----- Data supplied -----

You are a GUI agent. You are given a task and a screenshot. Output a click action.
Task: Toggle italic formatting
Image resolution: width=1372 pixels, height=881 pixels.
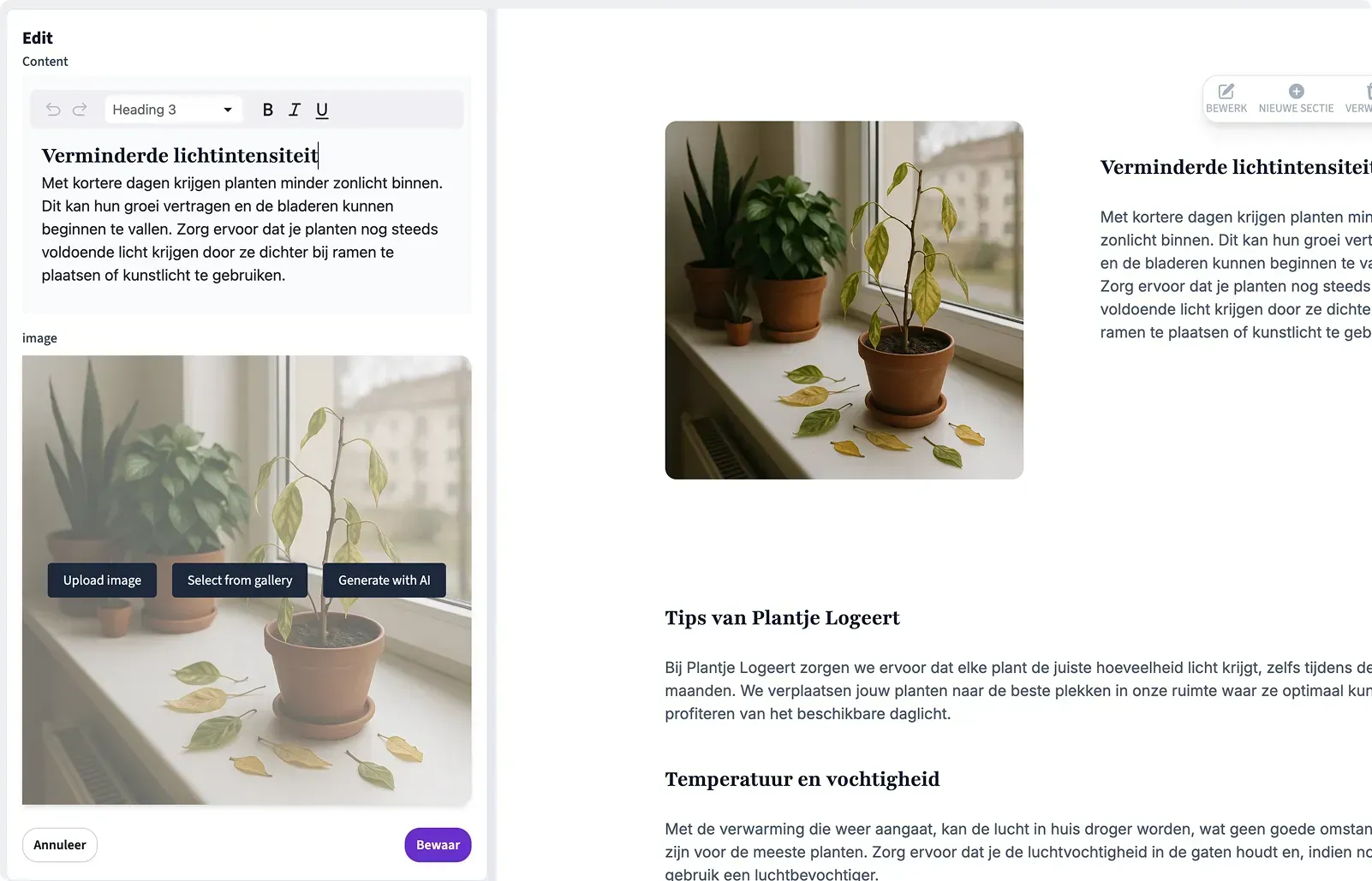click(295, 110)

-----
----- Data supplied -----

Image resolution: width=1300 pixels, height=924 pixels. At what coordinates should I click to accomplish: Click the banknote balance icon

-----

[What needs to be done]
Put the entries from the line with "You are a GUI" up to and including the line with "click(295, 110)" into a Markdown table with columns n and Line, one numbered row per line and no row for blank lines. Leave the pictures out.

[Exercise output]
| n | Line |
|---|---|
| 1 | You are a GUI agent. You are given a task and a screenshot. Output a click action. |
| 2 | Task: Toggle italic formatting |
| 3 | Image resolution: width=1372 pixels, height=881 pixels. |
| 4 | click(295, 110) |